MARIETTA, Ga. — Atlanta United’s brand, established both on the field and in the front office, is one of brash confidence, bold statements and the highest of ambitions. The 2018 U.S. Open Cup serves as a waypoint along the path to achieving those lofty ambitions, and goalkeeper Brad Guzan says the team will make every effort to win the competition.

The first test that stands in its way is the Charleston Battery (Wednesday, 7:30 p.m. ET), Atlanta’s former affiliate club, in a rematch of this same round of the competition last year.

“Anytime we’re in a tournament, we want to give ourselves a chance to win a trophy,” Guzan told media at training Tuesday. “That starts [Wednesday] night for us. At the same time, we want to continue our push and our progress in the league and make sure we continue to build on the good that we’ve been able to create so far this season.”

The U.S. Open Cup presents a challenge for many MLS teams — not just Atlanta — due to the registration rules that limit the use of international players to a maximum of five in the match day squad. Atlanta United is particularly reliant on its international talent, with Josef Martinez, Miguel Almiron and Ezequiel Barco having scored 21 of the team’s 30 goals in league play this season.

What’s Martino’s game plan to navigate the competition?
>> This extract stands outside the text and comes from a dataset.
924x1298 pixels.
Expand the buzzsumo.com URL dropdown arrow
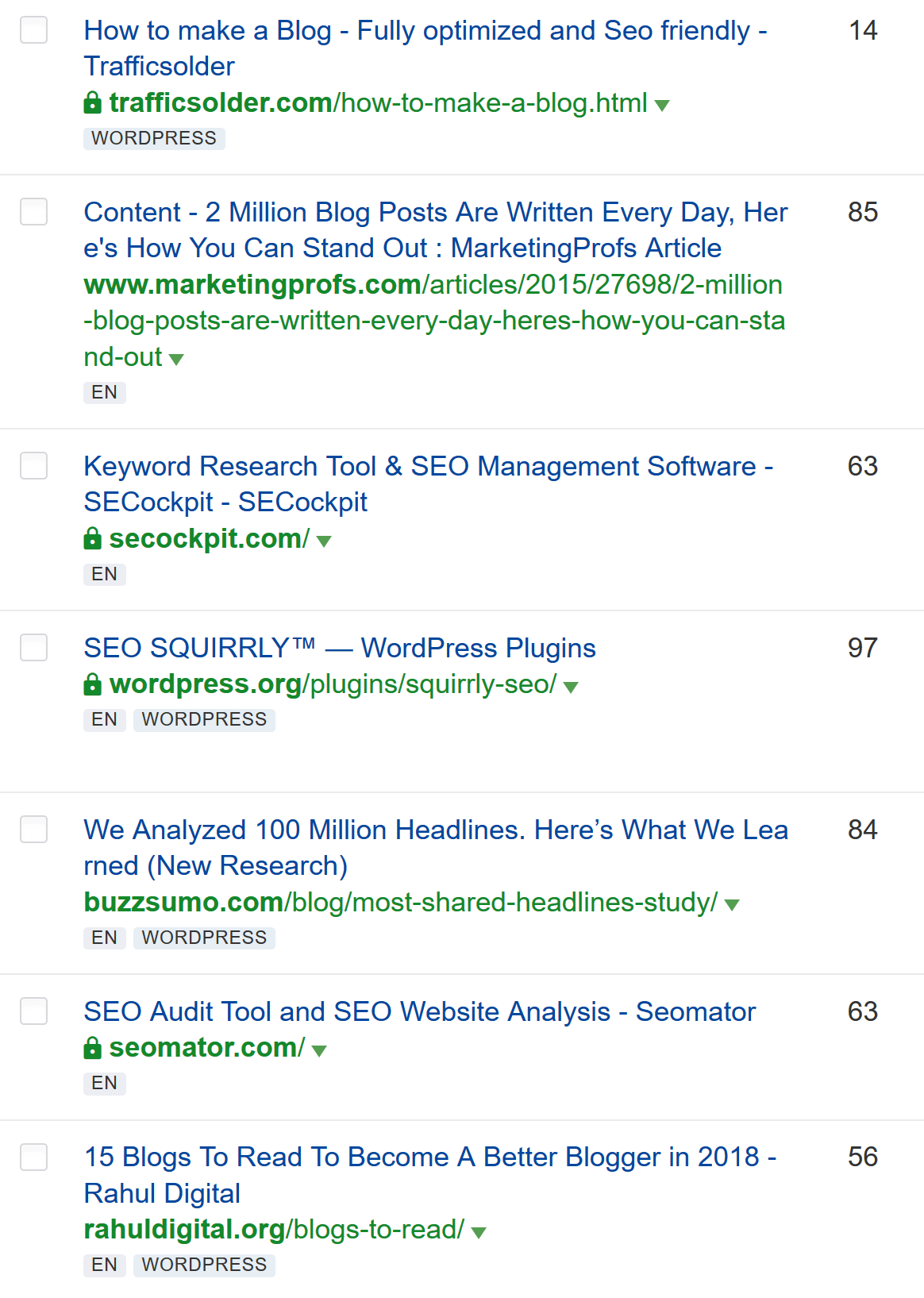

Play the kids. And don’t tell him that means he doesn’t care about the competition.

"If taking [the U.S. Open Cup] seriously implies not playing [Brandon] Vazquez, Romario [Williams], [Andrew] Carleton — if taking it seriously implies that those kids don't play, then we'll continue to not take it seriously,” Martino told the media after Atlanta United’s 3-1 win over the Philadelphia Union on Saturday. "Since these kids are going to play we'll attempt to take it seriously the way we take every competition seriously. But we aren’t going to play with the same players we play week after week.”

Williams, a 23-year-old striker, said the chance for players of his ilk to play midweek is less about an opportunity to impress the manager and more about upholding their roles in the squad to win these types of games. And as someone who played on the Charleston Battery last season on loan, he knows that winning is far from a sure thing.

In Atlanta's first foray into the US Open Cup last year, they eked out a victory over Charleston before getting upset by the NASL's Miami FC in the next round.

“I wouldn’t necessarily say we have something to prove,” Williams said. “Each and every guy knows his role in this team. We have a deep squad and it’s just another opportunity for guys to show their worth and show why they’re part of this team.

“We’re not going to underestimate these guys because we’ve seen what they can do especially when I was there last year on the other side. They came here and took a two-goal lead and could’ve made it 3-0 except they missed a penalty. Being with Atlanta this year, we know what we’re capable of and we’re not going to underestimate them.”